Le référentiel du Groupe QUALITEL évalue la qualité du logement en conception ; ce n’est pas leur vocation de faire des contrôles en exploitation. La certification doit donc s’appuyer sur une projection de la performance QAI, et celle-ci doit être fiable.

Bernard Collignan

On a lancé ce projet d’expérimentation sur des logements certifiés NF Habitat proposés par QUALITEL, avec les équipes du CSTB, non seulement en simulation avec MATHIS-QAI, mais aussi pour réaliser les mesures sur site, via l’équipe de Corinne Mandin. Dans ce cadre, Octopus Lab réalise également des simulations avec INDALO pour se comparer aux résultats obtenus. CERQUAL certifie les opérations liées au logement, ARTELIA nous a rejoint pour les expérimentations en bâtiments tertiaires.

Défis Bâtiment Santé 2019. « Rénovation énergétique, la santé en plus ». Interview de Bernard Collignan et Maxence Mendez 2 Nous observons actuellement une évolution vis-à-vis de la perception de la QAI : nous passons d’une obligation de moyens à une obligation de résultats. Jusqu’ici, les exigences des référentiels et les obligations réglementaires concernent les niveaux de ventilation, d’humidité, de risque de condensation et de dégradation du bâti pour les logements. Les analyses portent également sur la présence de CO2 métabolique, qui est un traceur du confinement, ou sur l’apparition de moisissures… mais cela ne fait pas tout car la QAI dépend de nombreux autres facteurs et notamment des sources spécifiques d’émissions dans le bâtiment : matériaux, mobilier, activités, etc., ou des risques de transfert de polluants depuis l’extérieur. En adoptant une approche résultats, cela permet de s’interroger sur l’ensemble de ces facteurs, ce que permettent, dès la conception, nos outils de modélisation. Et comme nous sommes dans une démarche scientifique, il est nécessaire de les confronter à la réalité pour valider leurs résultats avant qu’ils puissent être utilisés dans le cadre d’évolutions de certifications ou labels.

Maxence Mendez

Nos outils sont basés sur deux développements différents avec chacun sa propre logique, ses avantages et ses inconvénients, cet exercice est très enrichissant pour tous.
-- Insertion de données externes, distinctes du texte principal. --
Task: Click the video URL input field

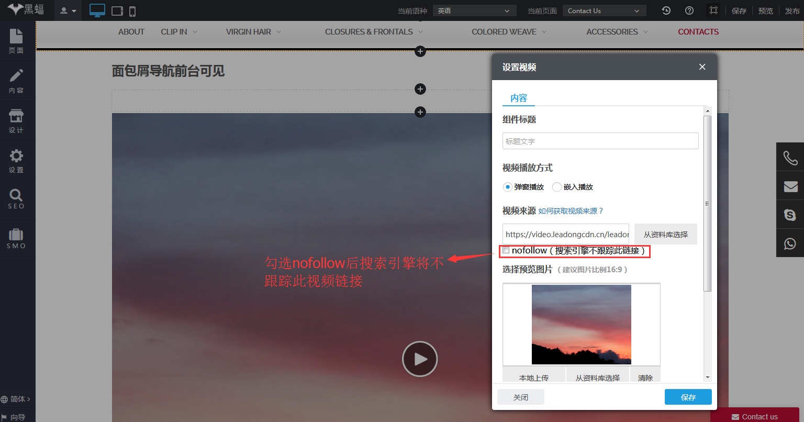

Pourquoi soutenir cette démarche ?

Depuis 45 ans, l’Association QUALITEL oeuvre à trouver des solutions pour améliorer la qualité des logements en France. Elle mène des programmes de recherche dans tous les domaines qui contribuent à cette qualité, en adéquation avec les attentes des habitants d’aujourd’hui. L’air intérieur étant plus pollué que l’air extérieur, QUALITEL a placé la santé et la qualité de l’air intérieur comme l’une de ses priorités. Depuis plusieurs années, sa filiale de certification CERQUAL tend à orienter son référentiel vers des exigences de résultats et non plus de moyens. Et le développement d’indicateurs permettant d’évaluer la QAI en conception d’un logement est une ambition forte. Ainsi, CERQUAL a souhaité évaluer dans un premier temps les outils déjà existants : INDALO et MATHIS-QAI.

ARTELIA est un groupe international de conseil, d’ingénierie et de management de projet. Au travers de l’expérience des ingénieurs du département Bâtiments Durables, qui intervient sur l’ensemble du cycle de vie d’un projet, depuis plus de 10 ans, pour piloter et suivre la performance environnementale, énergétique d’une opération et assurer le confort des futurs utilisateurs, le conseil en conception et le suivi en chantier ne suffisent pas à garantir une bonne qualité de l’air intérieur. Des simulations en conception sont nécessaires pour aider au choix des solutions techniques et architecturales. Participer à cette collaboration est un premier pas pour faire avancer ce sujet, enjeu de santé publique, et pouvoir, à terme, mettre en oeuvre un véritable commissionnement de la qualité de l’air intérieur.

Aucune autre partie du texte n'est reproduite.